- Born: 23 March 1965 (age 60) Sarajevo, SR Bosnia and Herzegovina, SFR Yugoslavia
- Other names: Ogi; Minka; Oggie The Kid;
- Occupations: Musician; actor;
- Years active: 1980–present
- Musical career
- Genres: Classical; Rock; Garage rock;
- Instruments: Bass guitar; vocals; double bass;
- Label: Diskoton

= Darko Ostojić =

Bosnian musician

Darko Ostojić (Дарко Остојић; born 23 March 1965), known by his nickname Ogi, is a Bosnian musician and actor.

He first found mainstream success for his portrayal of Minka and Cane Prebranac in the TV Sarajevo sketch comedy series Top lista nadrealista. Furthermore, during the late 1980s, he was a member of the garage rock band Zabranjeno Pušenje. His other TV roles include Složna braća and Nadreality Show.

== Early life ==
Born in Sarajevo, SR Bosnia and Herzegovina, SFR Yugoslavia to a classical violinist father, Kamenko Ostojić, and architect mother, Laura, who worked as project manager in the wood industry, Ostojić was raised in the neighbourhood of Mejtaš with a younger brother, Dejan.

Growing up exposed to different genres of music in a family of a professional musician, young Ostojić took up acoustic bass and bass guitar simultaneously to his elementary and later secondary (gymnasium) education. Furthermore, with his father taking side jobs performing at various Yugoslav pop/schlager music festivals, such as Opatija and Beogradsko proleće, the youngster would often be brought along and got to soak in the scene and atmosphere among professional musicians.

== Career ==
===Rock music===
In 1980, Ostojić and his friend Dado Džihan formed a rock band with a spiritual touch called Nirvana, later changed to Cyclone.
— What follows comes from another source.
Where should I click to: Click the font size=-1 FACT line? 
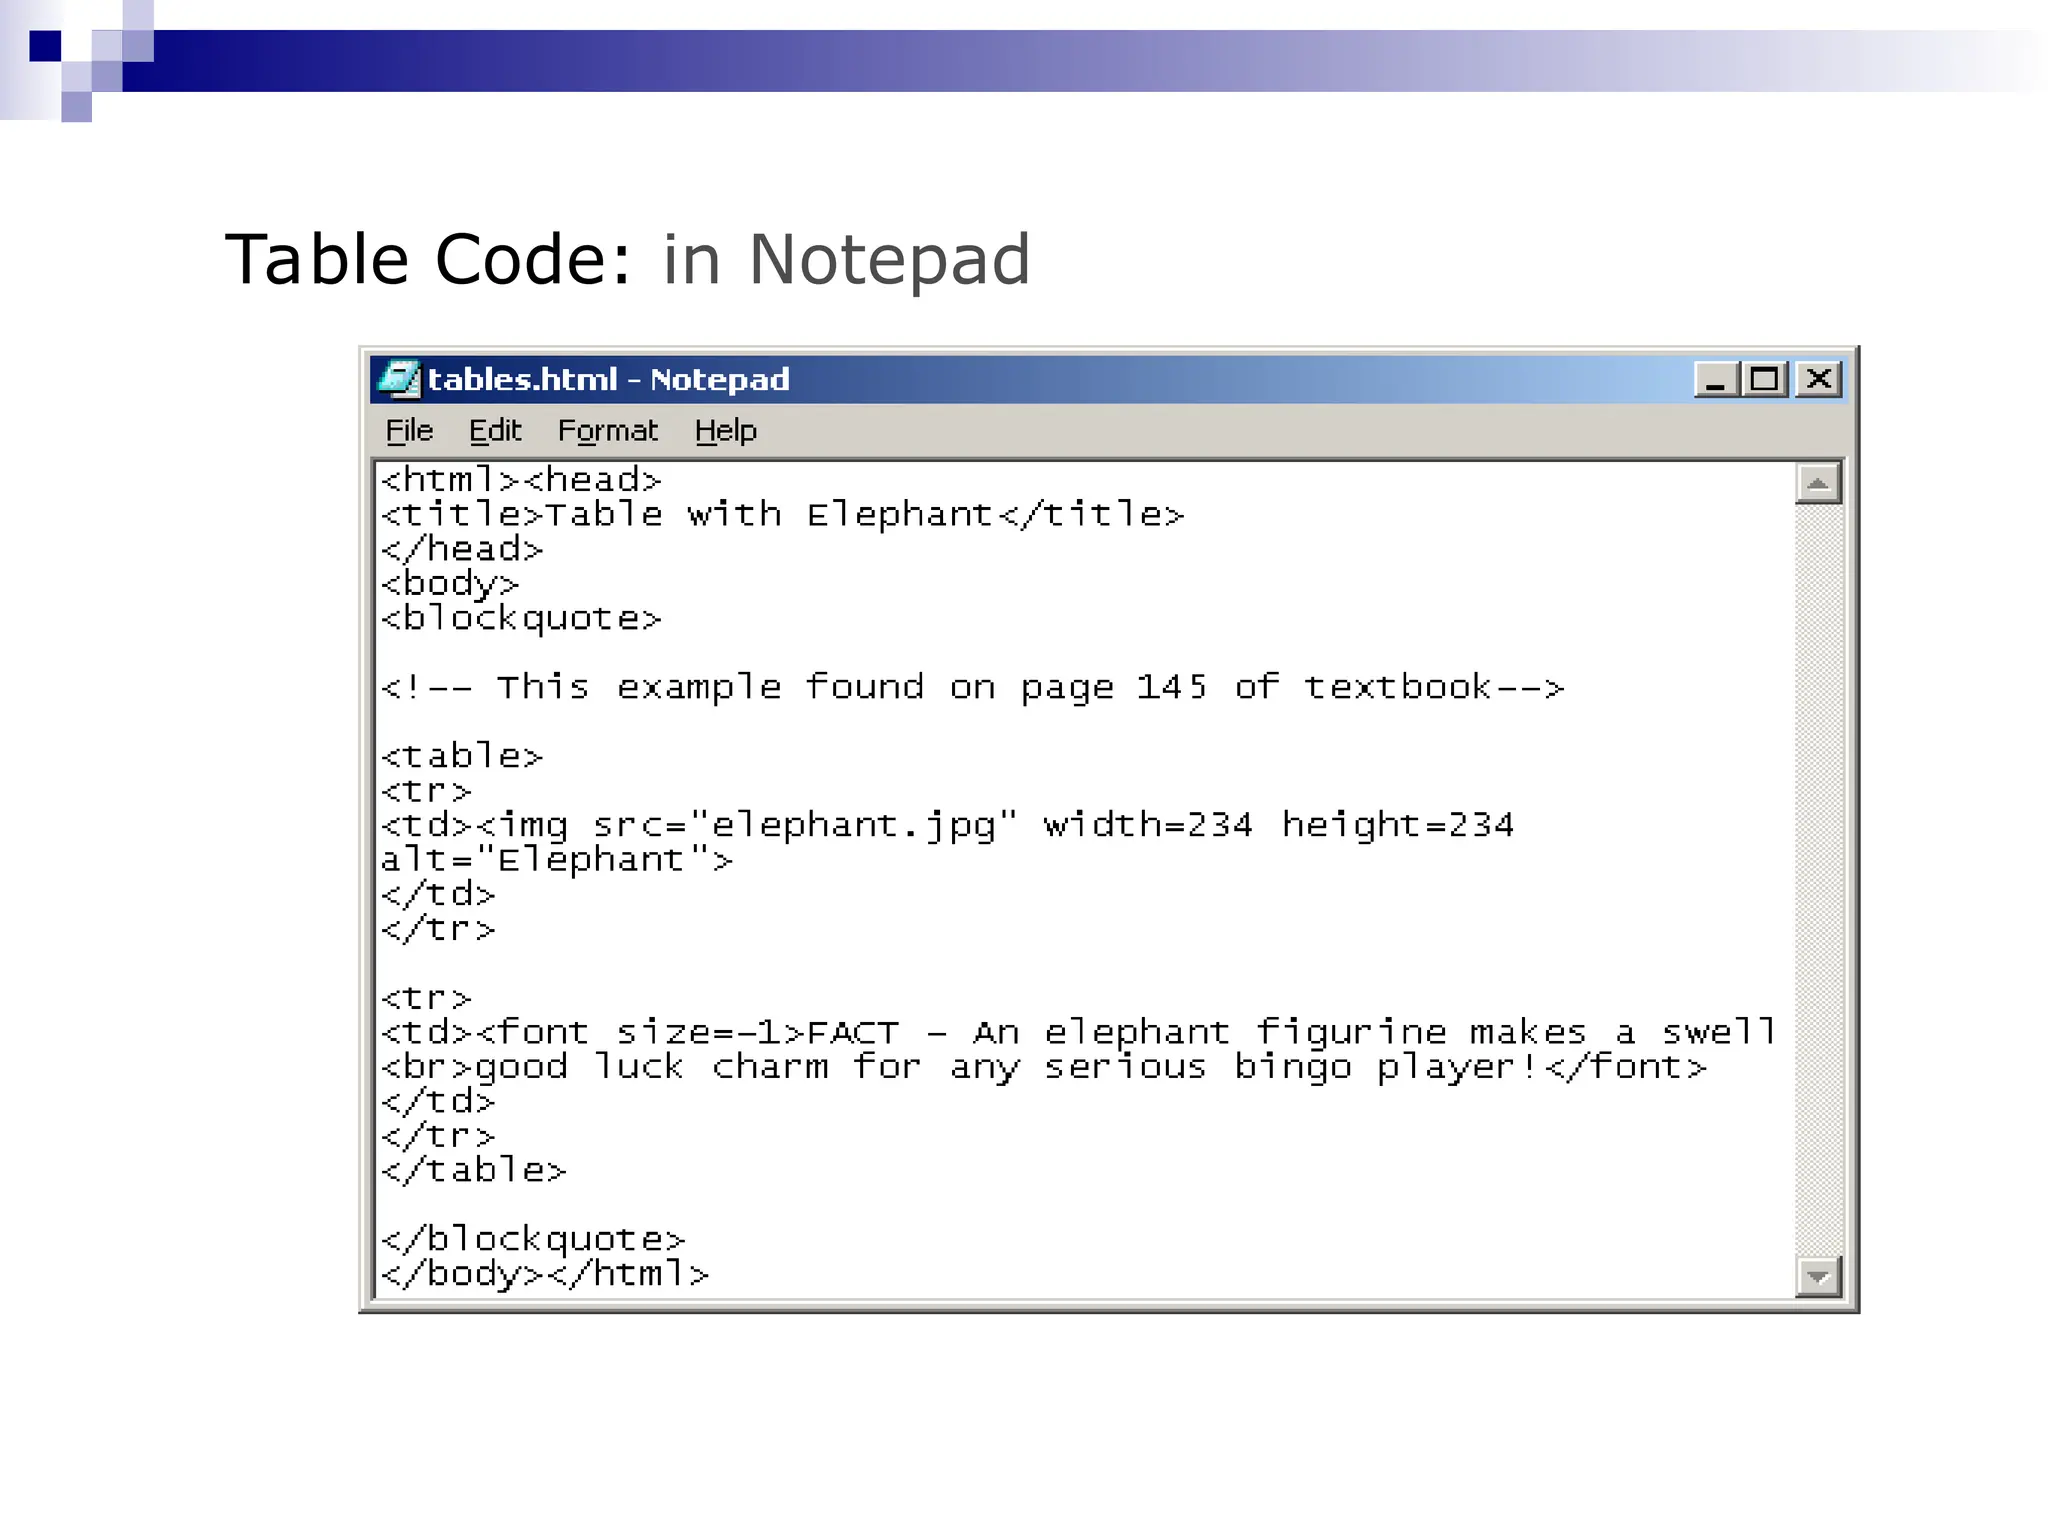pos(1076,1033)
A few years later, both of them joined garage rock band Zabranjeno Pušenje.

Ostojić joined Zabranjeno Pušenje in 1987. He performed on their two studio albums in the 1980s; Pozdrav iz zemlje Safari (1987) and Male priče o velikoj ljubavi (1989). In 1990, he parted ways with the band together with other members.

===Television===
In 1988, Ostojić made his acting debut in the TV Sarajevo family television series Tragom ptice dodo directed by Timothy John Byford. The following year, he joined Top lista nadrealista ahead of the show's second series.

===Classical music===
Most recently, Ostojić has been playing double bass for the Sarajevo Philharmonic Orchestra. He also performed in the orchestra from 1996 to 2002.

== Discography ==

Zabranjeno pušenje
- Pozdrav iz zemlje Safari (1987)
- Male priče o velikoj ljubavi (1989)

== Filmography ==

| Year | Title | Role | Notes |
|---|---|---|---|
| 1988 | Tragom ptice dodo (TV Series) | Strašimir's gang member |  |
| 1989–1991 | Top lista nadrealista (TV Series) | Minka / Cane Vukić Prebranac / Other roles | Seasons 2, 3 |
| 1996 | Složna braća (TV Series) | Mehmed "Memara" Halimić / Nana |  |
| 2005 | Sex i selo (TV Series) | Baba Gaga |  |
| 2007 | Nadreality Show (TV Series) |  |  |
| 2010 | Lud, zbunjen, normalan (TV Series) | Kritičar 2 | Season 3, Episode: 23 |
| 2020 | Minka Show (TV Series) | Minka |  |
| 2022 | Složna braća — Next Đeneration [sr] (TV Series) | Nana Halimić | Season 1, 12 episodes |

==Personal==
Ostojić's brother Dejan also became a musician, playing guitar in Sarajevo-based rock bands Letu štuke and Skroz.